The first reason is his argument comparing a State run war to a socialist economy. Centralized State commanders must allocate resources to war materiel “largely through arbitrary guesswork. … The wartime goal of expelling the enemy is no different from the peacetime problem of food production” (48.) That seems a fundamental misunderstanding of large scale warfare: neither in war nor in battle is there a price equivalent that properly allocates resources solely by individuals acting to maximize their own local gain by exchange. In battle, only a central command can properly divert resources to hot spots, as it alone has the possibility of overall knowledge with minimal transaction costs. In a war, steel is allocated to planes, tanks, and so forth by strategic assessment: losing is the opportunity cost of the wrong resources, regardless of their cost. Because war incurs losses and not profit opportunities, it does not work like price incentives (soldiers’ personal gains in promotions do not allocate resources.)

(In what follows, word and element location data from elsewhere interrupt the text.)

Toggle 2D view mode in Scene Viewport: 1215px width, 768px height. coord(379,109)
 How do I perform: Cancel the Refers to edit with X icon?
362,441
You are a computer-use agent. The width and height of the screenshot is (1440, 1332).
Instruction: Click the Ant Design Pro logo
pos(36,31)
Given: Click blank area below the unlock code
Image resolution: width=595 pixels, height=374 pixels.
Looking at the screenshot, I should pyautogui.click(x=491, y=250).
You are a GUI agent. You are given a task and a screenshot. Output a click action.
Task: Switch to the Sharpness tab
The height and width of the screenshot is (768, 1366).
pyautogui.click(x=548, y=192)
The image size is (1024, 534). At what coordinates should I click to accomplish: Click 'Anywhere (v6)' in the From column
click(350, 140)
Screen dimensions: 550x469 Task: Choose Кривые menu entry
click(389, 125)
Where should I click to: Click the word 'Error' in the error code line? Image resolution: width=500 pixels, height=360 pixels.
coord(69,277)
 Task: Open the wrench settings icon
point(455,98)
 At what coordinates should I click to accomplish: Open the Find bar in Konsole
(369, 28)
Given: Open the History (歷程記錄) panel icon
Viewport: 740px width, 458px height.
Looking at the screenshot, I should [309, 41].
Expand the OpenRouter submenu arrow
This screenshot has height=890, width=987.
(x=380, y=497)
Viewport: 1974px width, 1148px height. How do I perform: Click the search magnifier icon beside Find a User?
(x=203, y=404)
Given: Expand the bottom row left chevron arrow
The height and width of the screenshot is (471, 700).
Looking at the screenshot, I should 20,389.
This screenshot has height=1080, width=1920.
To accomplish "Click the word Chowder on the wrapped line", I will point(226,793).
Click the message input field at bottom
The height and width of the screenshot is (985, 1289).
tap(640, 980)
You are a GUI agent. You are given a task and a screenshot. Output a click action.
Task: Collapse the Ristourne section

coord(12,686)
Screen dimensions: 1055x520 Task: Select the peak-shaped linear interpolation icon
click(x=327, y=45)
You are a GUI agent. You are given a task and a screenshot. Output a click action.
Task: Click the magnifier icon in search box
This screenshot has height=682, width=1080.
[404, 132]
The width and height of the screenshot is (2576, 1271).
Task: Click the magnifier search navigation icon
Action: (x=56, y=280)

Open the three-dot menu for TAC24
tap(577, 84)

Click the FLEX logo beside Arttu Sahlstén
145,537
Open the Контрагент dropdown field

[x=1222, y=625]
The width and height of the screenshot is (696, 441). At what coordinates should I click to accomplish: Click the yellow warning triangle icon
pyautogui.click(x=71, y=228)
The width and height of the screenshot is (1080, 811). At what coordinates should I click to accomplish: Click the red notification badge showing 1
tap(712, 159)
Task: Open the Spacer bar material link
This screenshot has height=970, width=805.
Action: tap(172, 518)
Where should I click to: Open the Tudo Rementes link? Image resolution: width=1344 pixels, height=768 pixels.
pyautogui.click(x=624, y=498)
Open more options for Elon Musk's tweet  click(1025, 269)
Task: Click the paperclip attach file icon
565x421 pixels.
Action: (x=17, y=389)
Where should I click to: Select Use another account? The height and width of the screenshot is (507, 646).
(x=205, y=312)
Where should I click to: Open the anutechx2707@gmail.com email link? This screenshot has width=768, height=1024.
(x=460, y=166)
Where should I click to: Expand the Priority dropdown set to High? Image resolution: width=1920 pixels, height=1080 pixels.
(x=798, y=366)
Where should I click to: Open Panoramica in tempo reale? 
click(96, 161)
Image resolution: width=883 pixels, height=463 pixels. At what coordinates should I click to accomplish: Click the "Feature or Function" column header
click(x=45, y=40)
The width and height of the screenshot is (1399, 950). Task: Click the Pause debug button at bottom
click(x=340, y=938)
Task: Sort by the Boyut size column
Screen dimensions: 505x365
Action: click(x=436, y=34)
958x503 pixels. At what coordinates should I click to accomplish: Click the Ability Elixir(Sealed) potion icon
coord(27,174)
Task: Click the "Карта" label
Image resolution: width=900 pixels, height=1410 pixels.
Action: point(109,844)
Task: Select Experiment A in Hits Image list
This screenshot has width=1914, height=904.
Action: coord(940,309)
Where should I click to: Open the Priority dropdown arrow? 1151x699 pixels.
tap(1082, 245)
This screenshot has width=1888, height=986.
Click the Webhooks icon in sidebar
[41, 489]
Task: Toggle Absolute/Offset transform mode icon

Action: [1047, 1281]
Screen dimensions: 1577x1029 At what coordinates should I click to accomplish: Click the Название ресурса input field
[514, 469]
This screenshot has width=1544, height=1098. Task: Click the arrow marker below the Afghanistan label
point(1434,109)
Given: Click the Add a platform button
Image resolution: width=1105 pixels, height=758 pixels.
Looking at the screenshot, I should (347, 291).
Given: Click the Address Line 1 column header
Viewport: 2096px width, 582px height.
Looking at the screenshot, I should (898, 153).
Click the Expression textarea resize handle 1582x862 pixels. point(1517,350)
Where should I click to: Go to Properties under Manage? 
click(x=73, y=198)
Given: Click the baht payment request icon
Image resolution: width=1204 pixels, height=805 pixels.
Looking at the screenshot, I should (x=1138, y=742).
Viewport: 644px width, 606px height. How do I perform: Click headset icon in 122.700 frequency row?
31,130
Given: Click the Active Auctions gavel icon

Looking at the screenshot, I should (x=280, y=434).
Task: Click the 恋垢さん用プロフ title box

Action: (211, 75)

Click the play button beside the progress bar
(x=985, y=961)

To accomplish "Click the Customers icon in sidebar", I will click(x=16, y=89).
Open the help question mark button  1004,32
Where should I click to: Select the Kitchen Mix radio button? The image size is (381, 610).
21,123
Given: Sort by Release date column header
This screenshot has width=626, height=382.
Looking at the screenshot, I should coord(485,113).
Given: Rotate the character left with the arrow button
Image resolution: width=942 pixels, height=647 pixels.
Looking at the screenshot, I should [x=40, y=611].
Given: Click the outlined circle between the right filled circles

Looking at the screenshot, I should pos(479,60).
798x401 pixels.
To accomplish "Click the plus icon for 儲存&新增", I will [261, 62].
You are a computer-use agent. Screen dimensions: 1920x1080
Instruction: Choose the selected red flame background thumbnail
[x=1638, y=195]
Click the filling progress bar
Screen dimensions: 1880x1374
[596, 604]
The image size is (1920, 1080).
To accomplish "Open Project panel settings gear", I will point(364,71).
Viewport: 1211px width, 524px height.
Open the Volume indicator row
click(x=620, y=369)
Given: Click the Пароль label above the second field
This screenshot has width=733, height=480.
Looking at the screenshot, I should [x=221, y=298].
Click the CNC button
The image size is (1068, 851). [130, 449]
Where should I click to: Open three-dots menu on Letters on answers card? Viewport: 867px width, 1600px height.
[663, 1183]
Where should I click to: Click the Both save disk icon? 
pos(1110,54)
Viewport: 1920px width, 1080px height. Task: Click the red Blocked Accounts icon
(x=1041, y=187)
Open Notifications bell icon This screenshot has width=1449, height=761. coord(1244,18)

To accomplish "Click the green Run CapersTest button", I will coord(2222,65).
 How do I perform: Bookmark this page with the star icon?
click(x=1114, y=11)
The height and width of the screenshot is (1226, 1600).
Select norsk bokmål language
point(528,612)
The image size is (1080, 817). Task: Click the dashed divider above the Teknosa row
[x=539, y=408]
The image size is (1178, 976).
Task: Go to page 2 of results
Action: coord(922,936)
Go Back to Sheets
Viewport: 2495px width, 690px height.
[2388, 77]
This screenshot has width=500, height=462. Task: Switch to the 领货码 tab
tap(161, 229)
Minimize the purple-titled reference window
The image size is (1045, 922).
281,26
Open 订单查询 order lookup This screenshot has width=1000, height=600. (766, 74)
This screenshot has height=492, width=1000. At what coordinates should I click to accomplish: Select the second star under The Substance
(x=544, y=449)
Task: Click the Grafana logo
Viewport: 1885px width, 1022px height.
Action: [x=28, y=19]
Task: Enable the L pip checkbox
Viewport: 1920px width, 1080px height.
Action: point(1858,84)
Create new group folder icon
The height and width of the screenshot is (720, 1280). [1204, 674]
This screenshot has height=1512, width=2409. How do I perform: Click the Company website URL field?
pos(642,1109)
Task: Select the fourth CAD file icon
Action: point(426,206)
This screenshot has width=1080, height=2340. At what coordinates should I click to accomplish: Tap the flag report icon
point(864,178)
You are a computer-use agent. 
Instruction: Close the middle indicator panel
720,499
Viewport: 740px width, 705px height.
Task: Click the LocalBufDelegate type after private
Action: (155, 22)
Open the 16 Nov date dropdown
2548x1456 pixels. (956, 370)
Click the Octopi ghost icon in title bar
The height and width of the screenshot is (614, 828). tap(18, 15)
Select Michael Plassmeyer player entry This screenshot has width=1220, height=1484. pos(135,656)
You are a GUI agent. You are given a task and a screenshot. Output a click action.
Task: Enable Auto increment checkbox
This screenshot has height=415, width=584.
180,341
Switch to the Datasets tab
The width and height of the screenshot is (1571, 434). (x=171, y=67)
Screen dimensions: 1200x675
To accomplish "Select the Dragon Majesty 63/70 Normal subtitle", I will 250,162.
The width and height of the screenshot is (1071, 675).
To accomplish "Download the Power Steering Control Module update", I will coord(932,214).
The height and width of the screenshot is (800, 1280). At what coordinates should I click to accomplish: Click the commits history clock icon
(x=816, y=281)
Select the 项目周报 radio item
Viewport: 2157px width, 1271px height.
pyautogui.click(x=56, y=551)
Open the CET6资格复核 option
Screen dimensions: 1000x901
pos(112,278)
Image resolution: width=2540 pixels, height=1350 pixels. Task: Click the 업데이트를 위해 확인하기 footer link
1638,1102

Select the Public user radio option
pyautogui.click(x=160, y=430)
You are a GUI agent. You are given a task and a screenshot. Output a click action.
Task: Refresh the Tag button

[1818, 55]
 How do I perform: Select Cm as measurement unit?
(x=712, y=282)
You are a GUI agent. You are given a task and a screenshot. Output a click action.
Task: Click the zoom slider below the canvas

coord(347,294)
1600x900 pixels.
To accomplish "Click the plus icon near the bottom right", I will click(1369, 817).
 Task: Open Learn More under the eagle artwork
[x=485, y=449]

The second reason is that his argument seems highly reductionistic of the dynamic of social identity and values in war. It is here, confronted with life and death, that his premise of rational self-interested actors seems most at odds with anthropological reality. People are willing to die to protect their homeland and those they love, or for deeply embedded cultural myths (in the defining story sense) such as freedom, or the triumph of the Fatherland, or to purge infidels from holy ground. Mercenaries with no personal investment may be willing to fight at a high price, but survival is their chief interest: death annuls all benefit. I know Marines for whom their own death was a cost they were willing to pay for their country and loved ones; a mercenary without such an incentive may not fight to the death in the same desperate way as one protecting a loved one or an ideal. When utilitarian self-interest dominates, breaking contract and surviving may be a lesser risk than fighting a greater force; the loser will not be in a position to sue. One will rarely transcend oneself for a contract alone.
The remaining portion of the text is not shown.